U.S. District Judge Aileen Cannon will preside over a Friday hearing on whether the case should be dismissed because the funding and appointment of Special Counsel Jack Smith is “unlawful.”

The Southern District of Florida judge had indefinitely postponed the trial into the former president’s alleged mishandling of classified documents to resolve serious legal issues involving the Biden regime’s case and its underhanded prosecutor.

In the non-evidentiary hearing on a motion to dismiss “based on unlawful appointment and funding of special counsel,” Judge Cannon expanded the hearing to allow arguments from amici as well as the former president’s defense attorneys and prosecutors from the Justice Department,” according to Fox News.

An amicus brief was filed by former Reagan administration Attorney General Edwin Meese who argues that current AG Merrick Garland’s appointment of the former Hague prosecutor as special counsel violated the Constitution’s appointments clause.

Smith, who was a private citizen at the time, was appointed by Garland on Nov. 18, 2022, mere days after Trump announced his 2024 presidential candidacy.

“Not clothed in the authority of the federal government, Smith is a modern example of the naked emperor,” the brief says. “Improperly appointed, he has no more authority to represent the United States in this Court than Bryce Harper, Taylor Swift, or Jeff Bezos.”

According to Meese, the “illegality” of Smith’s appointment is “sufficient to sink Smith’s petition, and the Court should deny review.”

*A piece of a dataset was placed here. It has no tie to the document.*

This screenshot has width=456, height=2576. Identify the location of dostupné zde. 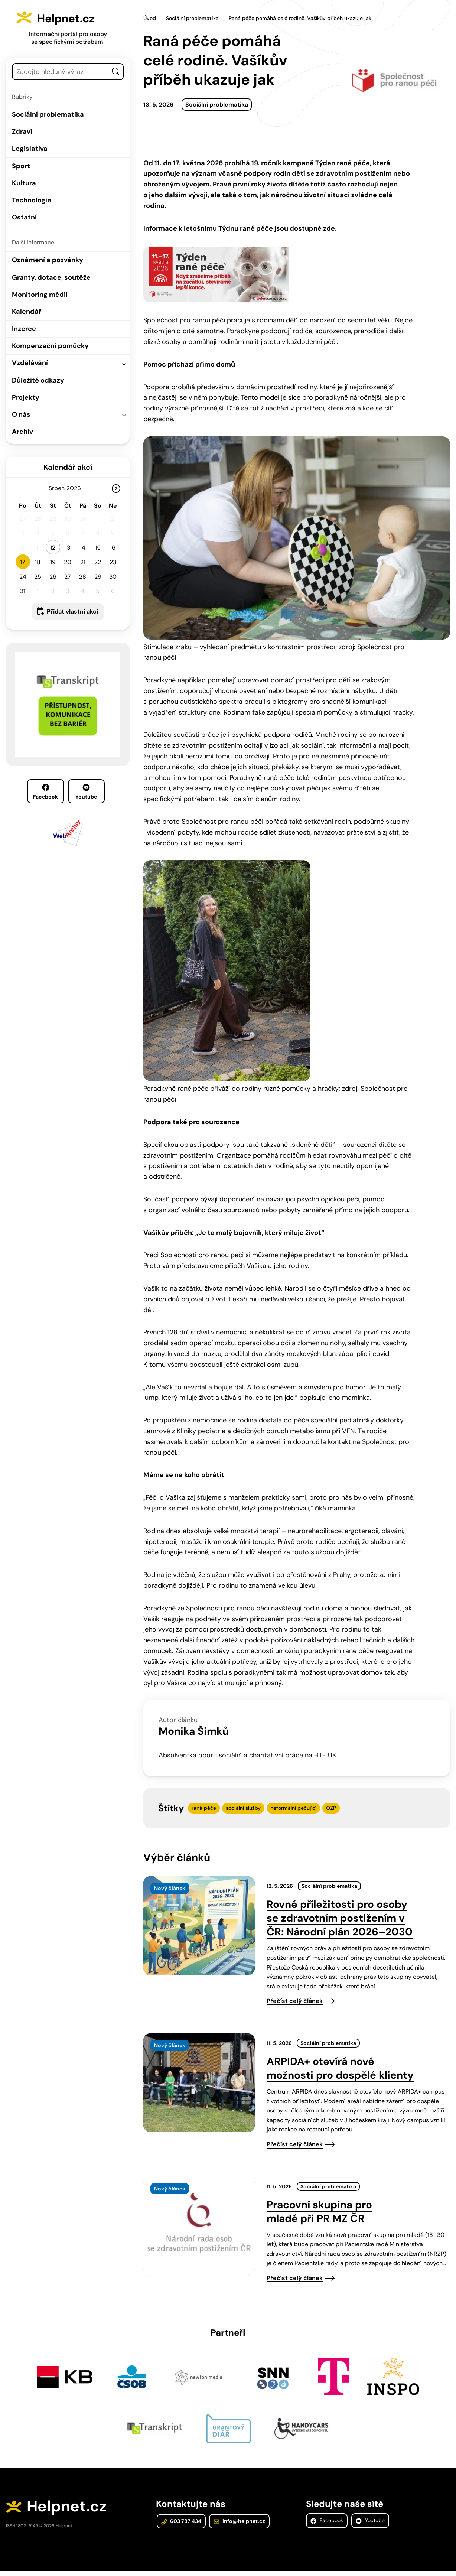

The brief states that the special counsel was appointed, “to conduct the ongoing investigation into whether any person or entity [including former President Trump] violated the law in connection with efforts to interfere with the lawful transfer of power following the 2020 presidential election or the certification of the Electoral College vote held on or about January 6, 2021.”

“What gives you the authority to appoint a special counsel to create… you’ve created an office in the U.S. government that does not exist without authorization from Congress,” Rep. Thomas Massie (R-KY) asked Garland during a House Judiciary Committee hearing earlier this month on the legality of Smith’s appointment, referencing Meese’s brief.

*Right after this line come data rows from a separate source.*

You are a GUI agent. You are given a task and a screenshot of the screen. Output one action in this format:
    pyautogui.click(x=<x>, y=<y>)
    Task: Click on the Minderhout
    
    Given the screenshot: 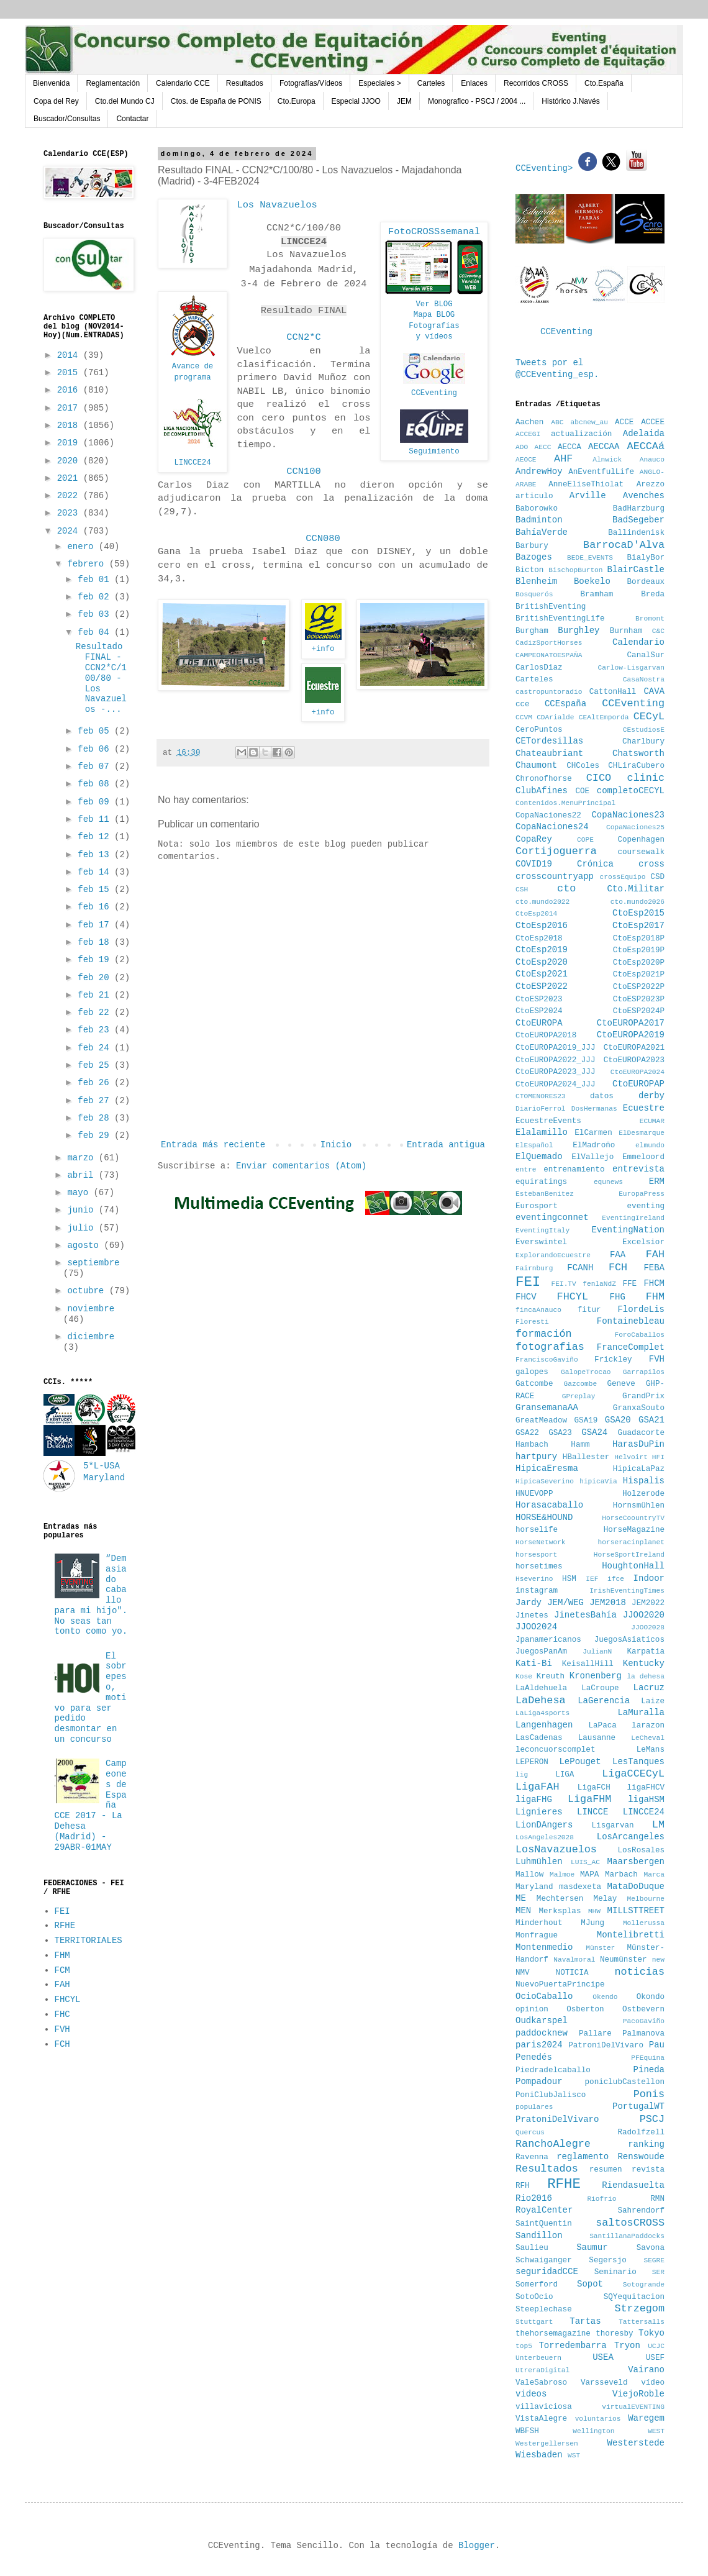 What is the action you would take?
    pyautogui.click(x=539, y=1923)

The embattled AG responded by defending his move to bypass Congress, saying, “There are regulations under which the attorney general appoints special counsel. They have been in effect for 30 years, maybe longer, under both parties.”

“The matter that you’re talking about, about whether somebody can have an employee of the Justice Department serve as special counsel has been adjudicated,” Garland said, arguing that other attorney generals have made appointments “citing a regulation that points to a statute,” Fox News reported.

“The fact that Judge Cannon granted the amici request for oral argument seems to suggest that she is seriously considering the constitutional argument against the appointment of the special counsel,” Pepperdine Caruso School of Law associate professor Joel S. Johnson is quoted in a Friday New York Times hit piece on Judge Cannon.

If Cannon finds that Smith’s appointment is “unlawful” and dismisses the case, Democrats and their allies will go into a thermonuclear meltdown.